Unfortunately, yeah. I have a player who is like this. We've more than once talked about addressing concerns or weirdness or the like between sessions.

We have done so exactly once in the past two-ish years that he's been in the game, and this happened quite recently, earlier this year to be specific.

So yeah. Sometimes, if you have logistical stuff, you just HAVE to spend "in-game" time on it, or it will simply never, ever happen. It's deeply frustrating, but I've yet to find a way to avoid it.
 


Hussar

Legend
An extremely important responsibility to call me out on my naughty word. If I err, I NEED to be told that I have, so that I can fix it. This is why I am constantly asking my players for feedback and review, and I listen very carefully when they provide it. If I do something legitimately unacceptable, I need to be told so that I can apologize and fix my error. My players are the only people, other than me, who can hold me accountable. I depend on them to do that.
I've found over the years that it is SOOOO hard to get feedback from players. "Yeah, I'm having fun" "Thanks for the game" "Good game tonight" so on and so forth. Getting real, actual feedback is like pulling teeth. I have a pretty thick skin. Honest I do. If you don't like something, or you want to see something, or you want something to change or not change or whatever, FFS TELL ME.

Sigh.
 

EzekielRaiden

Follower of the Way
I've found over the years that it is SOOOO hard to get feedback from players. "Yeah, I'm having fun" "Thanks for the game" "Good game tonight" so on and so forth. Getting real, actual feedback is like pulling teeth. I have a pretty thick skin. Honest I do. If you don't like something, or you want to see something, or you want something to change or not change or whatever, FFS TELL ME.

Sigh.
Oh yeah. I'd say about 75% of the time, that's all I hear, which is...not always super useful.
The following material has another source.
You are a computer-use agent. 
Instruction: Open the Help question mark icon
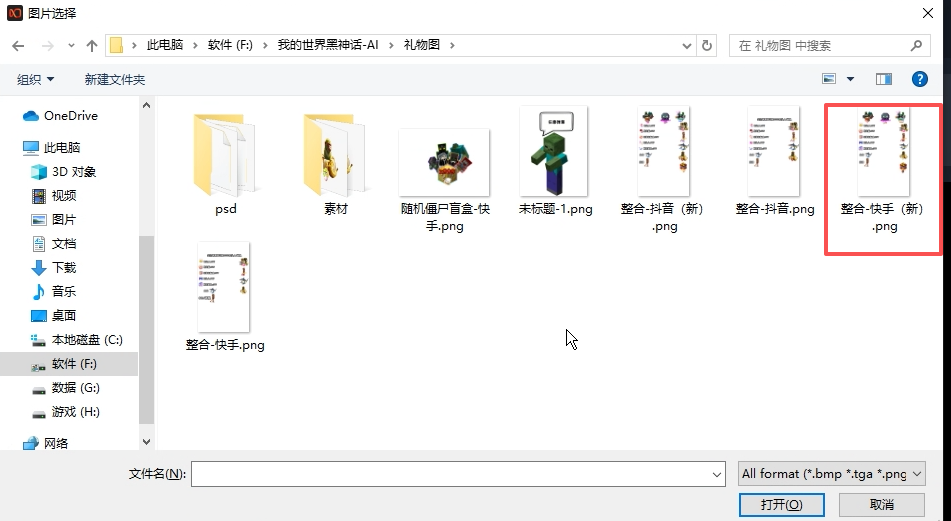[919, 79]
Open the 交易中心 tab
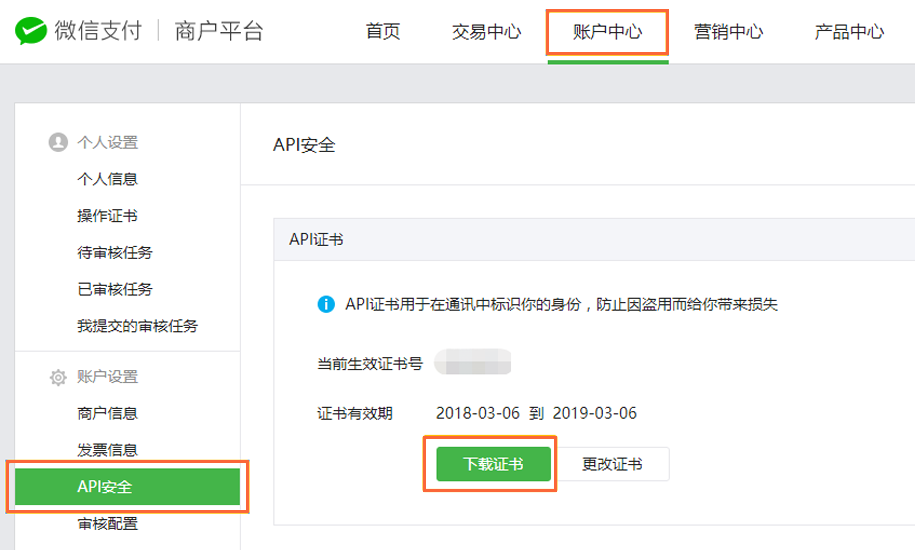Screen dimensions: 915x550 pyautogui.click(x=486, y=32)
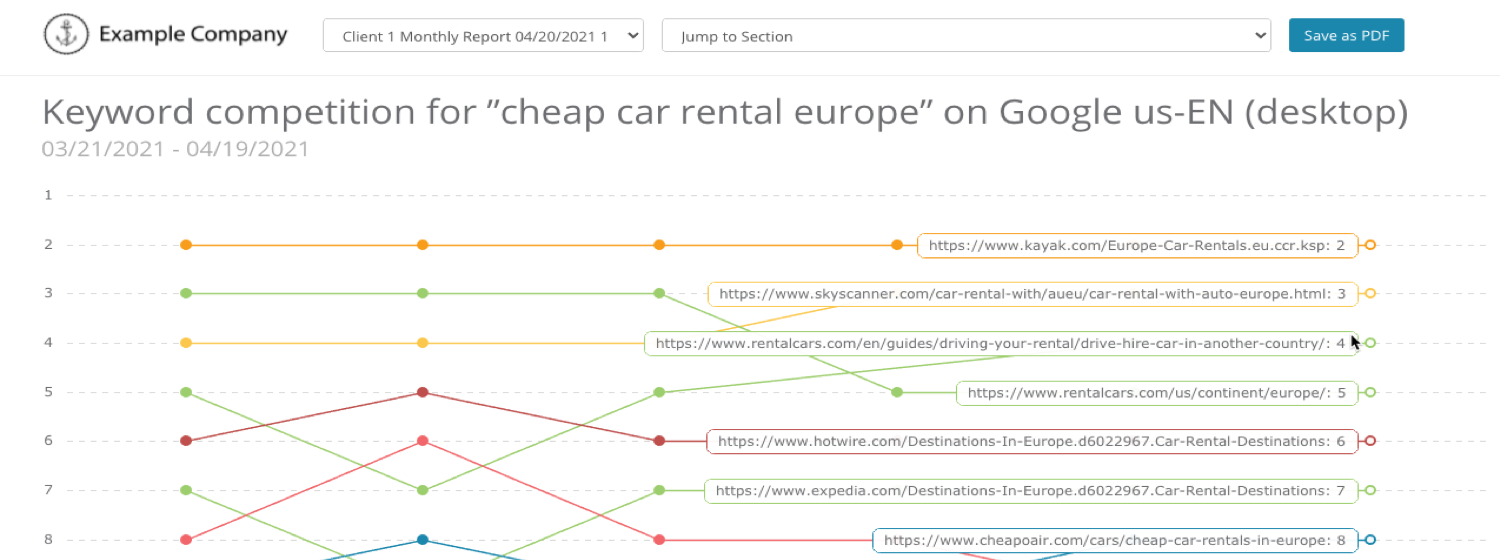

I try to be very direct about questions though, "what did you think of X?" "were you happy with Y?" "I wasn't sure about Z, did you feel the same way?" etc.
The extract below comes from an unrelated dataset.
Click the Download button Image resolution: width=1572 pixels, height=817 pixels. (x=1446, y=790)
Fortunately I have one player whom I have worked with on other things, so he's much more willing to be specific about his feedback. Another player (the only one who's been here for the whole game up to this point) has been my friend for like 16 years, so I can usually rely on him to eventually spill the beans, even if it takes some doing because he's very conflict-averse.

I would never do things to intentionally upset my players, but if things have genuinely been good up to now...I guess I can try to be more "daring" with my DMing. Do some things that push the envelope a bit.
 

Considering the horror stories you tell about your own players, that's saying a LOT. :D
Do I lol? It's always interesting to hear from the outside.
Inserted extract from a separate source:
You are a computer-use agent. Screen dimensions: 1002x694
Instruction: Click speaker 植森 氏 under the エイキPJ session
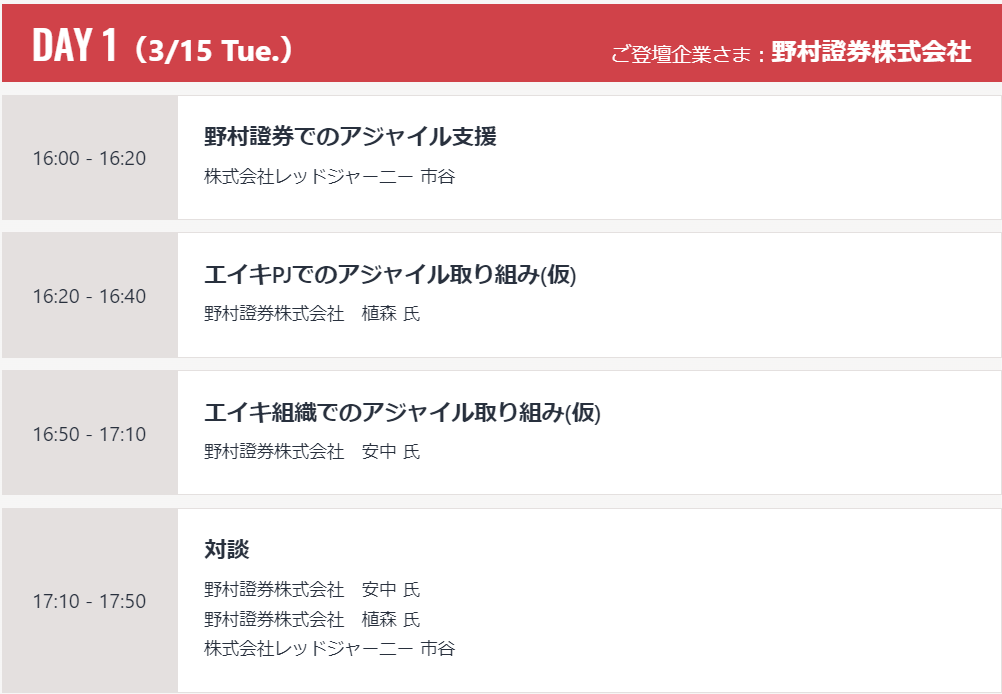(x=390, y=314)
When I think "player horror story" for myself, I really only think of the munchkin who thoroughly traumatized me (across various games lol), that one time I got completely "owned" whilst running Against the Giants in 2E (holy hell did I get schooled), and various players I mostly didn't DM for but did play with from like 1990 to about 2002. Otherwise at worst it's mostly idiocy rather than anything bad (like the guy who insisted the party hand him all potions to go in his backpack so he could manage them, then tried to climb 70' of rope in full plate, refusing to be hoisted up because it was "undignified". I imagine you can guess the outcome of that one).

I guess people remember others or the "played with" category, which I often forget unless specific subjects come up.

Oh and I got a ton of "terrible DM horror stories" also all from about 1990-2002.

I've never really had to deal with unengaged players. The worst time for that was in like 2010 or so when smartphones had come in and everyone was on Facebook, and we were also so young we all had social lives (lol) so everyone was being pinged all the time by various people, but by 2012 people were largely bored annoyed with that and shut that stuff off (except the poor reformed munchkin, who has a very needy and controlling spouse).